Volume 3

Sept. 1, 2020

DSI logo cropped FY22

Our mission at the Data Science Institute (DSI) is to enable excellence in data science research and applications across LLNL. Our newsletter is a compendium of breaking news, the latest research, outreach efforts, and more. Past volumes of our newsletter are available online.

diagram of TPL system including data curation and DL model

3D Printing Meets Machine Learning

Two-photon lithography (TPL)—a widely used 3D nanoprinting technique that uses laser light to create 3D objects—has shown promise in research applications but has yet to achieve widespread industry acceptance due to limitations on large-scale part production and time-intensive setup.
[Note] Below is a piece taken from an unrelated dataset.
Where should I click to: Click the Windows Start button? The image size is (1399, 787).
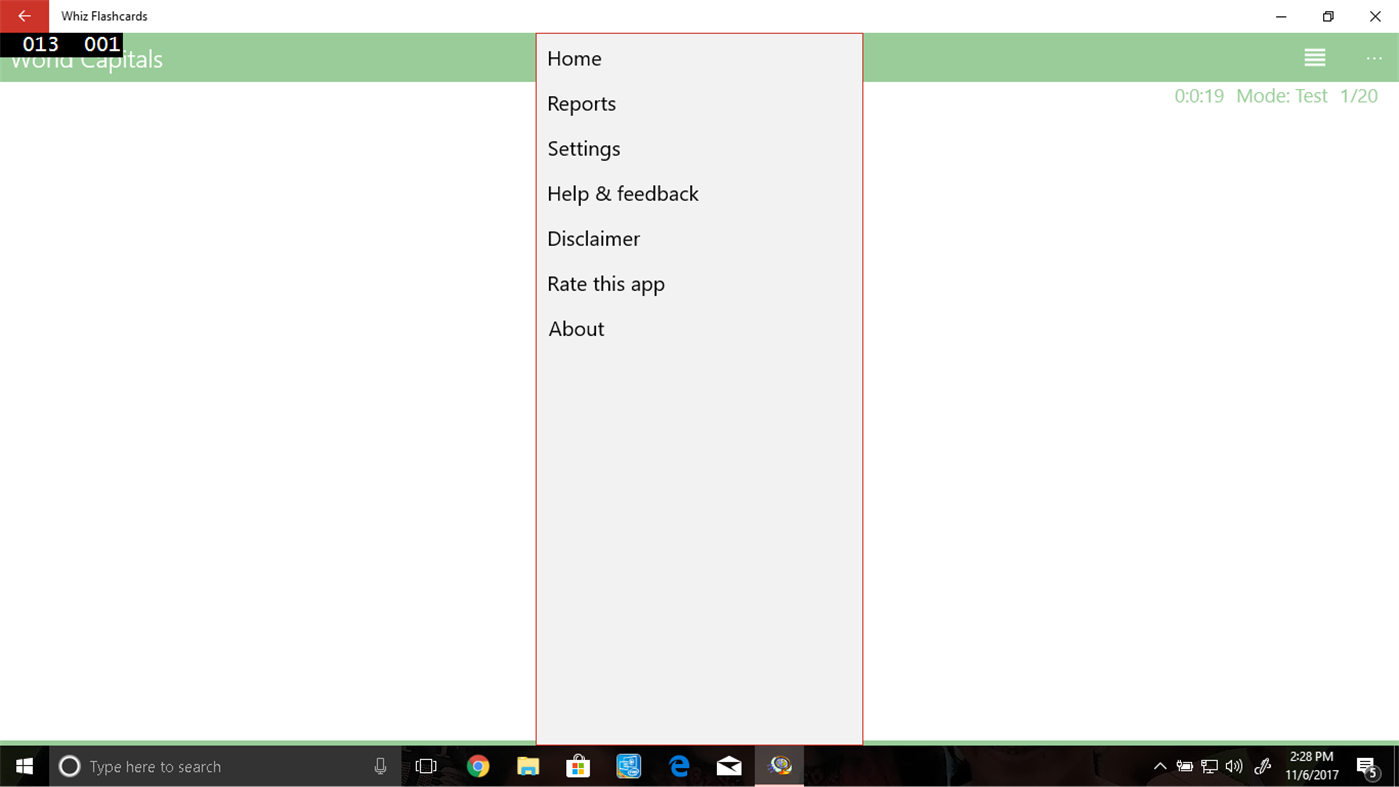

LLNL scientists and collaborators are using machine learning (ML) to address two key barriers to industrialization of TPL: monitoring of part quality during printing and determining the right light dosage for a given material. The team developed an ML algorithm trained on thousands of video images of TPL builds to identify the optimal parameters for settings such as exposure and laser intensity and to automatically detect part quality at high accuracy.

Principal investigator and LLNL engineer Brian Giera stated, “We made an algorithm that automatically processes the video to quickly identify what’s good and what’s bad. And what you get for free out of that process is an algorithm that also operates on real-time quality detection.”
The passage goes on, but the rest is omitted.